Fournier gangrene is a type of necrotizing fasciitis that affects the male genitalia and surrounding areas. The most common bacteria that cause this condition are E. coli, Klebsiella spp., Proteus spp., and Peptostreptococcus spp. [97]. However, it is not uncommon for the infection to be polymicrobial, involving several different types of bacteria such as Clostridium, aerobic or anaerobic streptococci, and Bacteroides [67]. Approximately 70% of patients with Fournier gangrene have DM, which is a risk factor for developing this condition. The infection typically starts in the scrotum but can extend to involve the penis, perineum, and abdominal wall [75]. It is important to note that despite the severity of the infection, the testicles are usually spared from the disease [67]. Early diagnosis and aggressive treatment are crucial to preventing the spread of the infection and reducing mortality rates. Treatment involves surgical debridement to remove the infected tissue, along with broad-spectrum antibiotics to target the bacterial infection [98]. Patients with Fournier gangrene often require hospitalization and intensive care management [99].

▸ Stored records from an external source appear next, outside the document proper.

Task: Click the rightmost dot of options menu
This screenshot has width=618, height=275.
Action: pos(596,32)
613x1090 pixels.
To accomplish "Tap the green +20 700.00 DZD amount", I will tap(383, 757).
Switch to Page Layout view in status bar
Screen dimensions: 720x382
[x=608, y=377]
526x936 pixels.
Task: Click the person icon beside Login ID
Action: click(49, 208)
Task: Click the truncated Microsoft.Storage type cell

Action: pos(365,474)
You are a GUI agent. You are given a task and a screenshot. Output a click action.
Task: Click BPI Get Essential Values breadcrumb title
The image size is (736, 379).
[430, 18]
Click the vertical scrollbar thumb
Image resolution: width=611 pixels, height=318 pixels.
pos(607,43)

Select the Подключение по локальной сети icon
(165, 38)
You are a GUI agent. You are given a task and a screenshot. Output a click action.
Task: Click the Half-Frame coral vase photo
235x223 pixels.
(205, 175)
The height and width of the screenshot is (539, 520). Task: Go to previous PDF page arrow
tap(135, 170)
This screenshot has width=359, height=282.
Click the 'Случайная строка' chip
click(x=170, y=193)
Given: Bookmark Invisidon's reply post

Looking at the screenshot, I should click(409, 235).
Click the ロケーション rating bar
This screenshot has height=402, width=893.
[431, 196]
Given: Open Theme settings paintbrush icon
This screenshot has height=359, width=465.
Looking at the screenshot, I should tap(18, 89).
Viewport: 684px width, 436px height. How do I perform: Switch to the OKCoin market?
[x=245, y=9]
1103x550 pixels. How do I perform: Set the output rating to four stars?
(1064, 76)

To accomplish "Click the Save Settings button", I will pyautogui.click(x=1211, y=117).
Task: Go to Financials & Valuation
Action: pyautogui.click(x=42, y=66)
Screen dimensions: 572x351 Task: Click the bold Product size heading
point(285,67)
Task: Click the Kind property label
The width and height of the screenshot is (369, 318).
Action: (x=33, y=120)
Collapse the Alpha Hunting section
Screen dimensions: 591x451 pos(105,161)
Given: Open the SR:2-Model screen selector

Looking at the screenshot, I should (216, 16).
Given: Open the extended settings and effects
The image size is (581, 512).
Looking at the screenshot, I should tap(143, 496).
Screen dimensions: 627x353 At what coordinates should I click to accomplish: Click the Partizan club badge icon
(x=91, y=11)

Respiratory tract infections are responsible for many medical appointments by persons with T2DM [79]. The most frequent respiratory infections associated with DM are caused by Streptococcus pneumoniae and the influenza virus, and persons with DM also have a high possibility of being infected with Mycobacterium tuberculosis. Table 2 gives an overview of bacterial pathogens that are associated with T2DM.

Some of the drugs described in the previous section have been investigated in terms of whether they have beneficial functions for treating bacterial infections in T2DM patients. Only metformin is reported to have clear effects on reducing the pathophysiology of infectious disease mediated by bacteria [100,101]. In a mouse model, metformin administration reduced infections mediated by bacteria such as Staphylococcus aureus and Pseudomonas aeruginosa [102]. Specifically, P. aeruginosa growth is inhibited by metformin in an epithelial cell line of the lungs (Calu-3) [103]. Furthermore, metformin administration also reduces the risk of infections by Mycobacterium tuberculosis [104]. For other commonly used drugs to combat T2DM, either no data are available at the time of writing or they have no effects [82].

Compounds from plants can yield valuable results in the treatment of bacterial infections, such as juice extracted from cranberries [123]. It was found that active compounds in this juice are potent inhibitors of bacterial adherence to cells in the urogenital epithelium. The use of plants as a complementary treatment for diabetes and the bacteria that occur in T2DM is supported by several studies. Plants present different bioactive effects, such as anti-inflammatory, antioxidant, bactericidal, and fungicidal activity [124].